- [Assignment] Identify every line in the records below that contains the word "checkmark", and reproduce each one.

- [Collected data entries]
%%
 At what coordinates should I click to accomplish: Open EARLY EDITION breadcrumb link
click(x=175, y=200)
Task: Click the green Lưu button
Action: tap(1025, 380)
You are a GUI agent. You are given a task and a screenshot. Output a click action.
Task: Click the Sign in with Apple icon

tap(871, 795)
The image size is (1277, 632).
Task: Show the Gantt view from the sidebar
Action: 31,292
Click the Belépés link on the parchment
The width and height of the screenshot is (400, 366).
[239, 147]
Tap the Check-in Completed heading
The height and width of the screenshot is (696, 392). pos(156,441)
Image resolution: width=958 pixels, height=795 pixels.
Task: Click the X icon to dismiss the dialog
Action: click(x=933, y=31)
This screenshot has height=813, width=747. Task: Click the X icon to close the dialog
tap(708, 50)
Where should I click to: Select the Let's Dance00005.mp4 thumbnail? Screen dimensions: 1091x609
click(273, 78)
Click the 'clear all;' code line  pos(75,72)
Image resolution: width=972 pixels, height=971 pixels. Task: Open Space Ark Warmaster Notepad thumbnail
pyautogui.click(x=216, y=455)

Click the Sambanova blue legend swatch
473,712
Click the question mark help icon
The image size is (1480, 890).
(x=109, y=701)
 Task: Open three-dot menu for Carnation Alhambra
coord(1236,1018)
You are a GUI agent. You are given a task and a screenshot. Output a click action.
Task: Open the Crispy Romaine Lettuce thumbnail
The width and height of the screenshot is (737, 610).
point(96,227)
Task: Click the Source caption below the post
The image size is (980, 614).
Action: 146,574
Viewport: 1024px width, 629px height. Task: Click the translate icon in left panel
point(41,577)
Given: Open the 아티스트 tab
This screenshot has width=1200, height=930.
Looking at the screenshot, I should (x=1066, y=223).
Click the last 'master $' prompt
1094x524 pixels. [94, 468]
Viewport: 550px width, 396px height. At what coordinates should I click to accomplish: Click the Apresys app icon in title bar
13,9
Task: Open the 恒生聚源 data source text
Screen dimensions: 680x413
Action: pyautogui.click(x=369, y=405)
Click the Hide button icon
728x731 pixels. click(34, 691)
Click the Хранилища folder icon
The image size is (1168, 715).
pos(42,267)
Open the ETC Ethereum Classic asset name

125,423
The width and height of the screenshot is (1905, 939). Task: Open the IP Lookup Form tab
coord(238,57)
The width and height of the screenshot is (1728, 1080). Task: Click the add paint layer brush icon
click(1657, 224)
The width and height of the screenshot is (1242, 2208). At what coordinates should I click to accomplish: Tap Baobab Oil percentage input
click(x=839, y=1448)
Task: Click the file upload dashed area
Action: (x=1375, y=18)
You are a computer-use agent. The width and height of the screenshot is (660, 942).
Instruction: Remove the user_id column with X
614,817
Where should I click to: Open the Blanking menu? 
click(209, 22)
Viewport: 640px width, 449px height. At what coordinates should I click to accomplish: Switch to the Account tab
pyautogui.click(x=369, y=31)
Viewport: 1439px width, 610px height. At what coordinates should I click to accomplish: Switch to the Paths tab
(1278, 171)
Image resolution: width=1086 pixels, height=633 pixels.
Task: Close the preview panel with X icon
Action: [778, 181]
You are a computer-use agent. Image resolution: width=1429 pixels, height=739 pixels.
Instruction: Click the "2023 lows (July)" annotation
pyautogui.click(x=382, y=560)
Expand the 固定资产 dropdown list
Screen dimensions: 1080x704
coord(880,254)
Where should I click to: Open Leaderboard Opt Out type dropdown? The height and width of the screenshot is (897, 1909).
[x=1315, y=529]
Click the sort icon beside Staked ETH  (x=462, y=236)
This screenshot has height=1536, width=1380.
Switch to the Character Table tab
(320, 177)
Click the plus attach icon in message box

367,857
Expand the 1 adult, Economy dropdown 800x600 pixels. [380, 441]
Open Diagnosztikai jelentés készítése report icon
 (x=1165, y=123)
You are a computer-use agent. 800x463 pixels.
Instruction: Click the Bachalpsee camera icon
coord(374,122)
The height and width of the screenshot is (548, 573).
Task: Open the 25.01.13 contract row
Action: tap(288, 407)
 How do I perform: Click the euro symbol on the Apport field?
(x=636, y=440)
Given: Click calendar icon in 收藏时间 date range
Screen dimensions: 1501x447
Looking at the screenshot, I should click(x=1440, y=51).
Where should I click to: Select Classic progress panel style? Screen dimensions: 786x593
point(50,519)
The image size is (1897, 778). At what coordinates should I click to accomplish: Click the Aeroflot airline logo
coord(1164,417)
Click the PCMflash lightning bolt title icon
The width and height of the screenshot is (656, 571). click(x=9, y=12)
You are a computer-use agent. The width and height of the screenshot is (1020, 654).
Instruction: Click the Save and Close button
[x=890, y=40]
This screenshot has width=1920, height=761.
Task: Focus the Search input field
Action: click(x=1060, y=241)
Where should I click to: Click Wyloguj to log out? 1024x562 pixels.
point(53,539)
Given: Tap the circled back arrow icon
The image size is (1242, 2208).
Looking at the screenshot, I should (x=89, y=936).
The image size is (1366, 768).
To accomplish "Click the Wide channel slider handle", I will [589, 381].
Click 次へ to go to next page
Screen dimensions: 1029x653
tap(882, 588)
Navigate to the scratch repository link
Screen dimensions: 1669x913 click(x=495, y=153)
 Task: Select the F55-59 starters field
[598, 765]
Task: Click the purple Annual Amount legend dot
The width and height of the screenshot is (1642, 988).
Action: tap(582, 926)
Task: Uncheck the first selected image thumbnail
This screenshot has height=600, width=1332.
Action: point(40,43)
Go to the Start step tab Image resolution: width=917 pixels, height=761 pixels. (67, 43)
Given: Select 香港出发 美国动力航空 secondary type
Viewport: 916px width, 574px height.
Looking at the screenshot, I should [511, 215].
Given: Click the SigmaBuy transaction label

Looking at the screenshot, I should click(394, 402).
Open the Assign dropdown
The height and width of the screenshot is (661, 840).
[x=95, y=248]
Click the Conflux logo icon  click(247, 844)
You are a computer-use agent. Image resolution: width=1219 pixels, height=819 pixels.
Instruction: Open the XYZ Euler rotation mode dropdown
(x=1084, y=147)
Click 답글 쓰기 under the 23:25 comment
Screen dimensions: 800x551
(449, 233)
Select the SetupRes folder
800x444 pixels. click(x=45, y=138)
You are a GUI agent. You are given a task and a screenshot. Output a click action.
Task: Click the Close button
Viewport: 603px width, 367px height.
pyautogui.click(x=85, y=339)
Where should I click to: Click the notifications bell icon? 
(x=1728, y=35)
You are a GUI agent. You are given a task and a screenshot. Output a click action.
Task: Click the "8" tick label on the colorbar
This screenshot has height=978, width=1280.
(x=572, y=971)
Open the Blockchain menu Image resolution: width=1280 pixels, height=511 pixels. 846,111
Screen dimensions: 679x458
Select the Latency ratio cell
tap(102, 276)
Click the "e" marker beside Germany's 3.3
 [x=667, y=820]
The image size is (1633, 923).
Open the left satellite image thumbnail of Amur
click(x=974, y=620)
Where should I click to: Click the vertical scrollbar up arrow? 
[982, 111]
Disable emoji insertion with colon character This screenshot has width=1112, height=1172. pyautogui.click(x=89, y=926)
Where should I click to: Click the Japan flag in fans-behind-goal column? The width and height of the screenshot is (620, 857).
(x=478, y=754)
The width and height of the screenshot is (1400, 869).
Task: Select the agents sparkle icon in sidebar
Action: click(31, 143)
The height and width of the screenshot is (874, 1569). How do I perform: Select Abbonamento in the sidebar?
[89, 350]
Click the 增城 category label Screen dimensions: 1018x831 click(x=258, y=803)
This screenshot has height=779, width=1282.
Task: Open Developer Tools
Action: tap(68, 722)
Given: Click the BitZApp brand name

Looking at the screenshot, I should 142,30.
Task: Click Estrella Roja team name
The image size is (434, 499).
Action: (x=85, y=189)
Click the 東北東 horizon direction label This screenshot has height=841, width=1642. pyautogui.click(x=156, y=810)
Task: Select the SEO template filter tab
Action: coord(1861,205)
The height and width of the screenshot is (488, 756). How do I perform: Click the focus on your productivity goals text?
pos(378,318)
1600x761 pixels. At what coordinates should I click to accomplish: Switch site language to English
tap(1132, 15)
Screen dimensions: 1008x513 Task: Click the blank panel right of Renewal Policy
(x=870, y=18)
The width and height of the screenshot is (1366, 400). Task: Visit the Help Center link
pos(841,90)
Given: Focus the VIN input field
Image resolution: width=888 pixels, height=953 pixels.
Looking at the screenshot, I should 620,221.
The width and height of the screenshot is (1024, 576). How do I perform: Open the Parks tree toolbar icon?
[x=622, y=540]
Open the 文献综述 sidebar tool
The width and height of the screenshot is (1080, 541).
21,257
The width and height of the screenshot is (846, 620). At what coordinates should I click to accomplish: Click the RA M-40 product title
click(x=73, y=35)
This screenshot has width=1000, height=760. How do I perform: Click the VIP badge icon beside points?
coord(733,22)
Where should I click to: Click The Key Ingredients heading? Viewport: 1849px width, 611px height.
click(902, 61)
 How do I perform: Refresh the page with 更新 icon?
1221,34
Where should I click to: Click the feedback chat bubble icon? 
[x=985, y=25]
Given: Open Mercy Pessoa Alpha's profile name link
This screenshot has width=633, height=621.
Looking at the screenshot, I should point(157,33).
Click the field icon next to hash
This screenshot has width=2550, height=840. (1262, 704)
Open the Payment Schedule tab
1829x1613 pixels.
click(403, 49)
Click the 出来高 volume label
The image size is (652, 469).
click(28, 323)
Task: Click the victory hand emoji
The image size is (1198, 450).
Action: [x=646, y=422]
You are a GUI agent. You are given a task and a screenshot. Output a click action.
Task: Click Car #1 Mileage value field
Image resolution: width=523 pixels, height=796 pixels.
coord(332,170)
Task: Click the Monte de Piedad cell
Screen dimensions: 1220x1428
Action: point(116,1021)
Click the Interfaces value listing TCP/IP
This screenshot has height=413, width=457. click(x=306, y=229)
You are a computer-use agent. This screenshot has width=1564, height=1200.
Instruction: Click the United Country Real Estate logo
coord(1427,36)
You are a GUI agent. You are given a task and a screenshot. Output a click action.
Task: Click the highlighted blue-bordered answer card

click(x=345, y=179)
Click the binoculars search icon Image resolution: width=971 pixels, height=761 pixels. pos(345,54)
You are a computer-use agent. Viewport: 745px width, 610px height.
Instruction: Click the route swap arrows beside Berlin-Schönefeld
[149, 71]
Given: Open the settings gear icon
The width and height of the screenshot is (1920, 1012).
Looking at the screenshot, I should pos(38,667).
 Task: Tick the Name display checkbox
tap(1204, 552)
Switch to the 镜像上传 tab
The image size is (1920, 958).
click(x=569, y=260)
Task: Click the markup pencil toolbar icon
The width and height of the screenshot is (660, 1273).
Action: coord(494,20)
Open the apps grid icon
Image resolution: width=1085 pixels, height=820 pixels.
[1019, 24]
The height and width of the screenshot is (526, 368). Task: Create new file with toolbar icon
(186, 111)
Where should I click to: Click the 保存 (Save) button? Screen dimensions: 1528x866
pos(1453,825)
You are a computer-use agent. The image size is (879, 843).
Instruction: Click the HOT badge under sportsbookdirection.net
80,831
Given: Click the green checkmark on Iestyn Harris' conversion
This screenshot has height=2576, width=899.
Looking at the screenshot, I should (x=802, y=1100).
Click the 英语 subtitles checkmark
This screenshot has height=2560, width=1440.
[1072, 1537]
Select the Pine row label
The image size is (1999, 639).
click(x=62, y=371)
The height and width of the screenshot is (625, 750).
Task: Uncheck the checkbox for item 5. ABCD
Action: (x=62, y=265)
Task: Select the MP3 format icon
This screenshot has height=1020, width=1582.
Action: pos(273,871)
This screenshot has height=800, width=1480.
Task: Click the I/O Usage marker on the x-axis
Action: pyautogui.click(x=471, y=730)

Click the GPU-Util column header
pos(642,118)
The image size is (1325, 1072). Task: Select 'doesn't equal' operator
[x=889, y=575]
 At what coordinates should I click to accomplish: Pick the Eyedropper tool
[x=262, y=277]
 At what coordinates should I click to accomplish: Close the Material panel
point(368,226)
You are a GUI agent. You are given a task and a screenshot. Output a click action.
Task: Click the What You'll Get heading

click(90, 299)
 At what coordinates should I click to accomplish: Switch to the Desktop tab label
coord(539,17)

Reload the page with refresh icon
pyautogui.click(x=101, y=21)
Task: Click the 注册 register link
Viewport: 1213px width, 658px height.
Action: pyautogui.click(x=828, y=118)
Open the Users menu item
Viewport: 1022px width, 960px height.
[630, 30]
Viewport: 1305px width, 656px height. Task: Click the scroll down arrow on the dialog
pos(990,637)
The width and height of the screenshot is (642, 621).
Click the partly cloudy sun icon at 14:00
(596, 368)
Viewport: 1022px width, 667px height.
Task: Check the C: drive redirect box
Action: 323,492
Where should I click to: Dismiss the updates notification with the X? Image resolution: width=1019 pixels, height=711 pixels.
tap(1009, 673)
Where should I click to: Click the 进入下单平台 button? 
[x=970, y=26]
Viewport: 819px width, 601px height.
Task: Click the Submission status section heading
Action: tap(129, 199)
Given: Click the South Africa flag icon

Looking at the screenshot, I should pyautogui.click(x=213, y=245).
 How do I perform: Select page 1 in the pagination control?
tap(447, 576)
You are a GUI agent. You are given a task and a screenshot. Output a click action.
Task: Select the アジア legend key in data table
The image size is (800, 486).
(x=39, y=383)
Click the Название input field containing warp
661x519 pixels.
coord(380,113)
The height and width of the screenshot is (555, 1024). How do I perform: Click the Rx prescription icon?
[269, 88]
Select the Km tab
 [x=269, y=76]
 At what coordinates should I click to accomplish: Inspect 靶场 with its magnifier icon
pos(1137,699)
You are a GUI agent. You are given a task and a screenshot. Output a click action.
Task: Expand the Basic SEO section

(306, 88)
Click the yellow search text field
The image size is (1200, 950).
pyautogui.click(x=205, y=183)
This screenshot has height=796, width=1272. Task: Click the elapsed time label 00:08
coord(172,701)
%%
- [Expected answer]
Given: Click the green checkmark on Iestyn Harris' conversion
Click the 英语 subtitles checkmark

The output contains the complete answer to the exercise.